Set task:
Give the lines of the material starting at the line that contains "pixels, height=114 pixels." and ending at the line that contains "coord(11,102)" as a numbered list, leaving out any blank lines.

[Word and element location data]

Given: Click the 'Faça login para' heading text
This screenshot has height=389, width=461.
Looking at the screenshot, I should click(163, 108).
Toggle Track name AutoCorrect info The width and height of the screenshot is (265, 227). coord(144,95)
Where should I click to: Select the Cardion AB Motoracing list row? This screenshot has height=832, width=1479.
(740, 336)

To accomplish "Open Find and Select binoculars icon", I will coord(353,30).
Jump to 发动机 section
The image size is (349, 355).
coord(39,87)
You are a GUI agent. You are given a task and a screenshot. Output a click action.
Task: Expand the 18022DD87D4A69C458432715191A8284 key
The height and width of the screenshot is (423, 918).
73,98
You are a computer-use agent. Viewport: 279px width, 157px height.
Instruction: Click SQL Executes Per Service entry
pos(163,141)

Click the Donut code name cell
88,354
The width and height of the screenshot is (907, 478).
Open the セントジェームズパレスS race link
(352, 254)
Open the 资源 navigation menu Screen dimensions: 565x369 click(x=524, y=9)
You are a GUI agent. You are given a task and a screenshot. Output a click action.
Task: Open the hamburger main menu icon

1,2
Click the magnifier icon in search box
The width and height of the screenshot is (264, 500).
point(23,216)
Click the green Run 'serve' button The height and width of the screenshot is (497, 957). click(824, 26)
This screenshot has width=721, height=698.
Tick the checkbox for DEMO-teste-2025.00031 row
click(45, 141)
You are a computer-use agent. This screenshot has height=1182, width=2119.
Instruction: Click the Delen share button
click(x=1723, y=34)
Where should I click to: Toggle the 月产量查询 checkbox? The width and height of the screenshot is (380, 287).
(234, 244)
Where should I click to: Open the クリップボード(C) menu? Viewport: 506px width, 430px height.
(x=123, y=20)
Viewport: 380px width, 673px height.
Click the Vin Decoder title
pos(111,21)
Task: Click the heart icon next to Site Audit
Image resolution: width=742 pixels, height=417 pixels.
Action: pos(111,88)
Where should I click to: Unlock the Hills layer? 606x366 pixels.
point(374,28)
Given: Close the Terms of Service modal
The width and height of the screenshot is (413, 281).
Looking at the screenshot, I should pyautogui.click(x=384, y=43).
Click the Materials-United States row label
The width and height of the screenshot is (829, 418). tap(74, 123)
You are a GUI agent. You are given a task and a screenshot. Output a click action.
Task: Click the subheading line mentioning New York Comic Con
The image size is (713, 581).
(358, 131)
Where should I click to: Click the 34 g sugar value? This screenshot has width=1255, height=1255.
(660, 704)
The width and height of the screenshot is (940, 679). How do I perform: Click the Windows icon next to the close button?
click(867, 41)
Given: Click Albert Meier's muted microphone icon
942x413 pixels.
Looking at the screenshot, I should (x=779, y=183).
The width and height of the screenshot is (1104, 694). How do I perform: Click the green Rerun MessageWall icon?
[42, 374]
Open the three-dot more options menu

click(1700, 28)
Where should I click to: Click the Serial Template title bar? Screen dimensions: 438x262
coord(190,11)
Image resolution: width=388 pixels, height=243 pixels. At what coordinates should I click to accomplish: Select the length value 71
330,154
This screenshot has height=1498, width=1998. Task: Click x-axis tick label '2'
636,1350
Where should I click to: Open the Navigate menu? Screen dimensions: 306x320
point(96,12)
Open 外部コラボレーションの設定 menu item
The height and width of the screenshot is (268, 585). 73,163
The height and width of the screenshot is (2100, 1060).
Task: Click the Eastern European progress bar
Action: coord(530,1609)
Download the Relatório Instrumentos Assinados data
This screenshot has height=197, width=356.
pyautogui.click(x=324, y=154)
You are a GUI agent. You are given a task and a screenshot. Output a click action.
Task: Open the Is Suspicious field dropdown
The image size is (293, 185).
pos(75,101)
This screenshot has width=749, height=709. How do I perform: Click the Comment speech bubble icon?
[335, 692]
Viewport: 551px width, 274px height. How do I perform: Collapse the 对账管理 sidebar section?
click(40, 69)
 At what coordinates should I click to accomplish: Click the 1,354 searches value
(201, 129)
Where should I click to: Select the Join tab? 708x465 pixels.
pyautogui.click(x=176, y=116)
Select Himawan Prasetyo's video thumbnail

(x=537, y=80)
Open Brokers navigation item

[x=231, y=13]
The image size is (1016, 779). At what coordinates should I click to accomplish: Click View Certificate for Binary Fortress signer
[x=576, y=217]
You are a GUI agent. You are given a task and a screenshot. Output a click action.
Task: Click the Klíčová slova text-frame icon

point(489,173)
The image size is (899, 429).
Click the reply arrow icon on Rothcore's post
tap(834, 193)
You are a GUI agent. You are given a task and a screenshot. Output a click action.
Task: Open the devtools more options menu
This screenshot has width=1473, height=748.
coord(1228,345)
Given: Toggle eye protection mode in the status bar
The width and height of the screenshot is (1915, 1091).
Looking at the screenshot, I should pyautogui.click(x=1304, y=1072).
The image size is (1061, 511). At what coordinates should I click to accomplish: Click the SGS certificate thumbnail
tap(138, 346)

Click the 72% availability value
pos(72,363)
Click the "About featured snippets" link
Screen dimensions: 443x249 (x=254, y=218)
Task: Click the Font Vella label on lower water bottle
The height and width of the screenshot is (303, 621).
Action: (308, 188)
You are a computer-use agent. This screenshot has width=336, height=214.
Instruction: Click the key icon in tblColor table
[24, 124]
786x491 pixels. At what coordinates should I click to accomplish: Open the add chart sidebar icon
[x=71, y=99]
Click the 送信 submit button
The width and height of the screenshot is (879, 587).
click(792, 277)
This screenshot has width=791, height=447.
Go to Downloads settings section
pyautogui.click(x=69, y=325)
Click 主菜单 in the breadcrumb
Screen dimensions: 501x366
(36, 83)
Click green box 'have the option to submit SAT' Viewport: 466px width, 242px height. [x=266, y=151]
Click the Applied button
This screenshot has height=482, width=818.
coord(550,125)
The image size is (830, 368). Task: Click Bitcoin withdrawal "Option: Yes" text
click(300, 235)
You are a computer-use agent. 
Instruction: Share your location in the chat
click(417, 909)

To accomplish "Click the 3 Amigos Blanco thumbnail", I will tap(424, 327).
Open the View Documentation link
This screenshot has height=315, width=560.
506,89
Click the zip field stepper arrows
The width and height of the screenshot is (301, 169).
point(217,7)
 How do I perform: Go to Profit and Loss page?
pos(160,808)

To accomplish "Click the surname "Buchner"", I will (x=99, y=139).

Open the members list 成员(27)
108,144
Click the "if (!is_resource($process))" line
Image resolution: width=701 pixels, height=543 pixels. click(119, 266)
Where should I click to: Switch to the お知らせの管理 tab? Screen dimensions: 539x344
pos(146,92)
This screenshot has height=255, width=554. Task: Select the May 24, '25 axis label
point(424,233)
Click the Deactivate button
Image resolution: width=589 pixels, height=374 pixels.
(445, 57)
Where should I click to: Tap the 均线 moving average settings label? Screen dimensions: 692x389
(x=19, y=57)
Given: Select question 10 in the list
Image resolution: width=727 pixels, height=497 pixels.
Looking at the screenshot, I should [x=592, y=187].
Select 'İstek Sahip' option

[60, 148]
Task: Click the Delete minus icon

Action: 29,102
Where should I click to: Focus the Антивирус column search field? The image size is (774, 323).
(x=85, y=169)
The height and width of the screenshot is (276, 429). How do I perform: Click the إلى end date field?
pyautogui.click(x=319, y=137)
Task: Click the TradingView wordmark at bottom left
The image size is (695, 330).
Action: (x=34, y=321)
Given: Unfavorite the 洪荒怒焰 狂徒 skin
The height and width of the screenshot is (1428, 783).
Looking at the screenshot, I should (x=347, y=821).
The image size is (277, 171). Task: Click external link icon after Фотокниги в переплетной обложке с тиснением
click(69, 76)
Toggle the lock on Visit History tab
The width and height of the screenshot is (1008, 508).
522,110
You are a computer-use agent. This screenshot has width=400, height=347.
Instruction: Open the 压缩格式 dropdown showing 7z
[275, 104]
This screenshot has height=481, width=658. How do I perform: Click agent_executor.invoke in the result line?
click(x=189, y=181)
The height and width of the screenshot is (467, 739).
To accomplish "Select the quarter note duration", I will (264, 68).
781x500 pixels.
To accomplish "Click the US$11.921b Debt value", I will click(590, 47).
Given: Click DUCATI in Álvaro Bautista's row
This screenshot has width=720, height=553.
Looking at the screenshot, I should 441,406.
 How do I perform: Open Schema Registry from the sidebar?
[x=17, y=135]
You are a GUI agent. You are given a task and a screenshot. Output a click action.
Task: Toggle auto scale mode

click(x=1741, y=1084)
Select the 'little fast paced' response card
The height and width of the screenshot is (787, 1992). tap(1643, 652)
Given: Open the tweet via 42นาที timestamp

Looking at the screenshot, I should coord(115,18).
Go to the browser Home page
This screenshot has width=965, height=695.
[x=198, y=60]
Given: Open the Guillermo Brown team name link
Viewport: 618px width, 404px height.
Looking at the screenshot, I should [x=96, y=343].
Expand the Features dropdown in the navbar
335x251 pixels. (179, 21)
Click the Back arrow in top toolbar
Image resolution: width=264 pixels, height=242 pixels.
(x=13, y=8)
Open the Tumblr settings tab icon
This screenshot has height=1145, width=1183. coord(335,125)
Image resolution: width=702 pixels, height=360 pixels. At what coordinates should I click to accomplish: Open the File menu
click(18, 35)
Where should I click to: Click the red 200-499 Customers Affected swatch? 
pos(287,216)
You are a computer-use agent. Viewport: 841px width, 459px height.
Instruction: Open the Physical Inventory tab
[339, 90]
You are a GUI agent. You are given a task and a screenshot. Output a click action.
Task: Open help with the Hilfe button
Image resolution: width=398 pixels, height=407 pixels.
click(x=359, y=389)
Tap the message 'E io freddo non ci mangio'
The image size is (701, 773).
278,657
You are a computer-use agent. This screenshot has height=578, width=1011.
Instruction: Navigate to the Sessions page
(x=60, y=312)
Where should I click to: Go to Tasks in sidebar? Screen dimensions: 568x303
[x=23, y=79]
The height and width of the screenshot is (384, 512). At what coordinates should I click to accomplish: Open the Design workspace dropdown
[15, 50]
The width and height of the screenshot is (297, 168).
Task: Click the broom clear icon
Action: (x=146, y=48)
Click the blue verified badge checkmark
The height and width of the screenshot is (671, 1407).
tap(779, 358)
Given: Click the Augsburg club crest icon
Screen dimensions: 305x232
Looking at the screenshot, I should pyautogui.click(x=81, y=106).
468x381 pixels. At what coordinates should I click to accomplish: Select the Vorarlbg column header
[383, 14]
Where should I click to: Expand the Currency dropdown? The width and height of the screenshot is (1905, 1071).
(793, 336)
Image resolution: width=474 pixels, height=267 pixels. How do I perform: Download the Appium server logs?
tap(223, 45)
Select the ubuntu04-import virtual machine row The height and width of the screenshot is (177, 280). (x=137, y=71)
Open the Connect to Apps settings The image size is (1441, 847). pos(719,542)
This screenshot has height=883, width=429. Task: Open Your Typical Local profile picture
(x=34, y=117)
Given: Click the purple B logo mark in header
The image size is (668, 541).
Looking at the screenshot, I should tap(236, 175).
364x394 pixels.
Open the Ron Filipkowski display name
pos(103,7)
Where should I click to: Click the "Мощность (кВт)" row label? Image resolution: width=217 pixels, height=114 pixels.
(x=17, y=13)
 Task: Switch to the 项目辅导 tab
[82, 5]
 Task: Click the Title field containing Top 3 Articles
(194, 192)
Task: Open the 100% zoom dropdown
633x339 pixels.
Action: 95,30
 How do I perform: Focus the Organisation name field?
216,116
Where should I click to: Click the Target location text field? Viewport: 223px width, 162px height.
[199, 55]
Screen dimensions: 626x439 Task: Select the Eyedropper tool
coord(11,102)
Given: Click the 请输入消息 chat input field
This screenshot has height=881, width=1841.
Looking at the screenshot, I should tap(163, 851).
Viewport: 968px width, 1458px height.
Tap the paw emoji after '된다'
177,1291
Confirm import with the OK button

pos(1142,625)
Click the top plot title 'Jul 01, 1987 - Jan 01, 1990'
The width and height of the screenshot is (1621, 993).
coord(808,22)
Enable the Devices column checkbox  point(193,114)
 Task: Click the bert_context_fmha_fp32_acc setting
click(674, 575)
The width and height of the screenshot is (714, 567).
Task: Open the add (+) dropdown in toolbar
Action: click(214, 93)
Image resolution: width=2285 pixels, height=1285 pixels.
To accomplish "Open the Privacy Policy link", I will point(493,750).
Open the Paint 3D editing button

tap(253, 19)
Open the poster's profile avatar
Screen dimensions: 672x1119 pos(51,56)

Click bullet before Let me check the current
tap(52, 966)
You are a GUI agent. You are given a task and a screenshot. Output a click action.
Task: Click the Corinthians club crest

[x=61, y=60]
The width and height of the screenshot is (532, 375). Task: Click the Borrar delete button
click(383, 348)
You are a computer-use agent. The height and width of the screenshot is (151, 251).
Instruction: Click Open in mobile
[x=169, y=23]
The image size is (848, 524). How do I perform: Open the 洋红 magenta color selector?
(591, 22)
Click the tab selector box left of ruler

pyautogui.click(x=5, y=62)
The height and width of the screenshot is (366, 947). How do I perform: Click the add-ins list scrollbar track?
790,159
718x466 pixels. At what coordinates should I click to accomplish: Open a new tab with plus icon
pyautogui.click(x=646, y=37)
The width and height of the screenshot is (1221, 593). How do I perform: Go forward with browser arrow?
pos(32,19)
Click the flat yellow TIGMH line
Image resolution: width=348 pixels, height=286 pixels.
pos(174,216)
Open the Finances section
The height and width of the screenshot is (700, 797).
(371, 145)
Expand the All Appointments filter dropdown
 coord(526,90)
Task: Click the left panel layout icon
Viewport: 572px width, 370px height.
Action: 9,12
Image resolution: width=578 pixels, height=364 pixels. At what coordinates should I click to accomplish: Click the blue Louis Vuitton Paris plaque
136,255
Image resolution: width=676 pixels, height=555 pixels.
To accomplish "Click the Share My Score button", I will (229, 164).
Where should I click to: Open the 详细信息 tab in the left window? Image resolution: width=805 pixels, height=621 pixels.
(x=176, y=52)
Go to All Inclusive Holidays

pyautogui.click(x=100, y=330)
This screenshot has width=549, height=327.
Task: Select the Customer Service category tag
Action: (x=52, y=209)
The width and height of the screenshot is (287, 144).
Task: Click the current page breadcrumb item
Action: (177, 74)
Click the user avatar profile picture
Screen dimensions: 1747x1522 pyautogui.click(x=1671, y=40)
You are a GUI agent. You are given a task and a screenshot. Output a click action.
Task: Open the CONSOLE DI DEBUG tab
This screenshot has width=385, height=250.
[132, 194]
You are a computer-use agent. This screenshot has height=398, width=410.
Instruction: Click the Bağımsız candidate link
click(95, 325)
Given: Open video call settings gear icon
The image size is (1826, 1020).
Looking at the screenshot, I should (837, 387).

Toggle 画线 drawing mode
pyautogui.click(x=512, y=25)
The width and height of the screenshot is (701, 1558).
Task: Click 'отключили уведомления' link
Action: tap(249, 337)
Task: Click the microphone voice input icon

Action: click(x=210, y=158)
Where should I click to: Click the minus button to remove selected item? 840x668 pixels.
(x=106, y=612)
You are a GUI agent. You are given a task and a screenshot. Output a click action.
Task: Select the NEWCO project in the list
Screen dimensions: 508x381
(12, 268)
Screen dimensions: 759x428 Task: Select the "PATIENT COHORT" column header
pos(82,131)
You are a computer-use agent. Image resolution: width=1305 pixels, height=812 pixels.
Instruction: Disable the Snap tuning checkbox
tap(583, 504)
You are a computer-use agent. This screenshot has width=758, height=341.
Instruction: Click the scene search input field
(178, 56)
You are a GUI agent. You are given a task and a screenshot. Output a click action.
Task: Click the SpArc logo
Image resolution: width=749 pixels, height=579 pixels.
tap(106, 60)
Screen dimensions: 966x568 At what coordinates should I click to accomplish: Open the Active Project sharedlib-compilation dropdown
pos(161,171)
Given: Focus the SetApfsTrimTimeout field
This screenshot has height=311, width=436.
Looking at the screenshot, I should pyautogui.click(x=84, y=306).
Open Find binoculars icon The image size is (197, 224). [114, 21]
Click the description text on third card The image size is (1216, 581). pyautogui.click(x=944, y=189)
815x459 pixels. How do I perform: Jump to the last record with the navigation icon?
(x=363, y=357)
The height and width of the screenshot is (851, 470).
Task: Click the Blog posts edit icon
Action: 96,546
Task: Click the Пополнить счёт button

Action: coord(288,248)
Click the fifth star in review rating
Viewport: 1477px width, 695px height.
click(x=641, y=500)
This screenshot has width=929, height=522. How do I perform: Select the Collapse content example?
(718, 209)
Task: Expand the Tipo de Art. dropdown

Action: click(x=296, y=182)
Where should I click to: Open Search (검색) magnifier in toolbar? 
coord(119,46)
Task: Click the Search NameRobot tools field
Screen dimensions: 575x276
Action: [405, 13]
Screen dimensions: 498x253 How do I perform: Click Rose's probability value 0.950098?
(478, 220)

Response below:
1. Where should I click to: Click the "Мощность (кВт)" row label? Image resolution: width=217 pixels, height=114 pixels.
2. (x=17, y=13)
3.  Task: Switch to the 项目辅导 tab
4. [82, 5]
5.  Task: Click the Title field containing Top 3 Articles
6. (194, 192)
7. Task: Open the 100% zoom dropdown
8. 633x339 pixels.
9. Action: 95,30
10.  How do I perform: Focus the Organisation name field?
11. 216,116
12. Where should I click to: Click the Target location text field? Viewport: 223px width, 162px height.
13. [199, 55]
14. Screen dimensions: 626x439 Task: Select the Eyedropper tool
15. coord(11,102)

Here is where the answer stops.